必然は偶然、偶然は必然 第十八話

「・・・それに貴方がファブレの使用人であったという事実・・・これは貴方がガルディオスであったというのが真実なら、それは由々しき事態になります。それはすなわち、ガルディオスがファブレに復讐をしようとしたことの確固たる動機という事になるのですから・・・!」
「・・・ガイ・・・!」
そしてフリングスがガイの取った行動がいかに重大かを言えば、アッシュがその重大さに検討違いの怒りのこもった視線を向ける。
「・・・フリングス少将・・・」
「・・・何ですか?」
「・・・確かに俺はガルディオスの事を言い訳に使ったかもしれない・・・でももうそんなことはしない、だから今言った事は大目に見てくれないか・・・頼む・・・!」
だが当のガイはそんな視線など全く意に介さず、そればかりか同情してくれと言わんばかりに今の話を無かったことにしてほしいと頭をフリングスに下げた・・・ここまで来るといっそ清々しい程の都合のいい頭の造りと言えるだろう、自分の事は全て許されて然るべきだという思い込みが強すぎるのだから。

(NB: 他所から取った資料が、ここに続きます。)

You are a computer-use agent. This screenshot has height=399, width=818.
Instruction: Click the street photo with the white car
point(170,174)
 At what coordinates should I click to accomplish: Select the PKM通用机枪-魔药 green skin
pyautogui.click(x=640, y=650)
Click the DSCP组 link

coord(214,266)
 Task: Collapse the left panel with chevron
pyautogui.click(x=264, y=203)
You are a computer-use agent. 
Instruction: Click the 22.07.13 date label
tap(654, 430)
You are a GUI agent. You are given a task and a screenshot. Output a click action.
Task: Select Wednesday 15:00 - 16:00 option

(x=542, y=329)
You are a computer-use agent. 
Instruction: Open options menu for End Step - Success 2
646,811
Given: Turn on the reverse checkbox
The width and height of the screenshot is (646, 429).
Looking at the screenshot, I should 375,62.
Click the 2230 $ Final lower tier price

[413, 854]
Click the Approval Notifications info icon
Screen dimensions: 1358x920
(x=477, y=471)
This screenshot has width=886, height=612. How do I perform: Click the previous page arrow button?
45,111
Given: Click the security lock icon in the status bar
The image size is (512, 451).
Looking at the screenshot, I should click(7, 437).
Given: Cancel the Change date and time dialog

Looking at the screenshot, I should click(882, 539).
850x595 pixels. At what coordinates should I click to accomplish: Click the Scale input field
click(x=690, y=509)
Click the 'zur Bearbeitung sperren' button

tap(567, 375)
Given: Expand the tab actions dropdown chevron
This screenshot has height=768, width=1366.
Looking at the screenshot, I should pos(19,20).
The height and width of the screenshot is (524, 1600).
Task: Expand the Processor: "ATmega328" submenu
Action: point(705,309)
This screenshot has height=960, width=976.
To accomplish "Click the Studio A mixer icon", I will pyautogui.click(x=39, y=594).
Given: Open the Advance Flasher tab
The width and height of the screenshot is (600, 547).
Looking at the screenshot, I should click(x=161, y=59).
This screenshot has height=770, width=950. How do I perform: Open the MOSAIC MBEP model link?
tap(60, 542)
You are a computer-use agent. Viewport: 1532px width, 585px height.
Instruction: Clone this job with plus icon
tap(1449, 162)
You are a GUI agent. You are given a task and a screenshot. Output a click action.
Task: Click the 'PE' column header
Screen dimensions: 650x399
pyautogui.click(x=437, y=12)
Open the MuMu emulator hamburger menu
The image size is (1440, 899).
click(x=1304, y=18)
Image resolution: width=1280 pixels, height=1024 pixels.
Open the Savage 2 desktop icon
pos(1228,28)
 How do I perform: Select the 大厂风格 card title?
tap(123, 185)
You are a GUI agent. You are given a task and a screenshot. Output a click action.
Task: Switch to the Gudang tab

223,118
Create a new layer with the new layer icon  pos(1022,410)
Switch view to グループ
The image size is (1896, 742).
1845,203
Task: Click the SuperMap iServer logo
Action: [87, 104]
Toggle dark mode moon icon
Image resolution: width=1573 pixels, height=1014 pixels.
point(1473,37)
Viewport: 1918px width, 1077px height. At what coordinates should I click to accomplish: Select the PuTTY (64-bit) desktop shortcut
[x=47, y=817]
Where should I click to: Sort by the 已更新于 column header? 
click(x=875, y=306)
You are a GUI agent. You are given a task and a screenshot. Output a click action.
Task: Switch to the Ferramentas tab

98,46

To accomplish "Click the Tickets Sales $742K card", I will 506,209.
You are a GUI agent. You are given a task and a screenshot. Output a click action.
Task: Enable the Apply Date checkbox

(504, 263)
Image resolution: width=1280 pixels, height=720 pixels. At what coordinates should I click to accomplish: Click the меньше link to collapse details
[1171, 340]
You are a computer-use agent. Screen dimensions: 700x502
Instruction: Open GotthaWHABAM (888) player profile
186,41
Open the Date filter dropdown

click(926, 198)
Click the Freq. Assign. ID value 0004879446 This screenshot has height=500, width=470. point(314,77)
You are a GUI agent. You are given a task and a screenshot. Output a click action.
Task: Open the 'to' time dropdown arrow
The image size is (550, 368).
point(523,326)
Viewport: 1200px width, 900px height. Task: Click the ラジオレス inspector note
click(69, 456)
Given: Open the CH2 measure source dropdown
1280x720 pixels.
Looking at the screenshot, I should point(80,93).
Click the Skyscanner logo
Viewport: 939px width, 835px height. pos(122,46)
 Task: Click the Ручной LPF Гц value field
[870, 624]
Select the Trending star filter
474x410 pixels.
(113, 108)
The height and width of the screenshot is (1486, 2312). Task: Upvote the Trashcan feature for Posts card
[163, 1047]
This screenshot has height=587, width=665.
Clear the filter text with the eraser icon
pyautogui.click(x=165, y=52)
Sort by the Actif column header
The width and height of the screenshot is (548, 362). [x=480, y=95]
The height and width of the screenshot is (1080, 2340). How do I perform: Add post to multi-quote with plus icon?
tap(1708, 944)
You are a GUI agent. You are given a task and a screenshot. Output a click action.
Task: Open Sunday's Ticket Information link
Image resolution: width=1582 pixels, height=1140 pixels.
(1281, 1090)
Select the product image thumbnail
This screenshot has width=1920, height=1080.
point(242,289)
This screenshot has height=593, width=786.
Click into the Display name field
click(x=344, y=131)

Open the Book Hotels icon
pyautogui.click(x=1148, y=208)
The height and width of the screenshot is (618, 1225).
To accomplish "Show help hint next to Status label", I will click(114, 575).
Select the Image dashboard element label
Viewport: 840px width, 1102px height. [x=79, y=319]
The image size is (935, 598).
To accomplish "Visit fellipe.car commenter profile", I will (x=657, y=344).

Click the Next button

・・・だが目の前にいるフリングスがそんなことを許すはずもない。
「・・・その事を許して何をしろというのですか?マルクトにガルディオスとして復帰するように働きかけろというのですか?それともマルクトの公認の元、ファブレに復讐をする事が出来るとの許可が欲しいのですか?」
「・・・それは・・・もうファブレの復讐をする事は俺は出来ないと思ってます。だからガルディオスとして俺を迎え入れてもらえれば・・・」
「どちらもやれるはずがないだろう!普通に考えてそんなこともわからないのか、貴様は!?」
「っ!?」
そんな頭を見るフリングスは静かにどうしてほしいのかと選択肢を上げ、ガイは頭を上げ下手に出ながらも妥協案を形振り構わず告げようとする・・・だが瞬時にその甘い答えに対し激昂しながら言葉を荒げて返したフリングスに、ガイはビクッと驚き言葉を途中で止めさせられた。
「貴様は貴族をなんだと思っている!?貴族の名というのはその名を背負うだけで重い責任が生じるものだ!だが貴様はその事を全く分かっていない!」
「お、俺が分かってないって・・・」
「ならば!貴様はガルディオスとして恥じない行動をしたというのか!?今までファブレにただ恨みの為に潜入していたというお前はマルクトの為に何をした!?ガルディオスはマルクトの貴族だ、貴様がそう名乗るなら何かをしていて然るべきだろう!」
「っ!・・・それ、は・・・」
貴族としての責任と行動、フリングスから激しく問われたその二つにガイは返す言葉を失った。それもそうだろう、ガイはマルクトの為に貴族として本当に何もしていないのだから。
(・・・まぁここまで来ればいいか、もうフリングス少将もガイは救いようがないって思っただろうし)
「・・・返す言葉もないか」
「もういいよ、フリングス少将」
「ルーク様・・・」
そんな様子に心底軽蔑した様子を浮かべるフリングスに、ここで様子を見守っていたルークはとどめを刺すべく声をかける。
「ガイにこれ以上何言ったって無駄だよ。なんだかんだ言ったって結局コイツ、自分の思うような展開になってくんなきゃ満足も納得もしねーんだから」
「っ!ルーク・・・」
それで自然とフリングスからバトンタッチしたルークが素直に今抱いているガイの印象を口にすれば、最大限にショックを受けたように目を見開いた。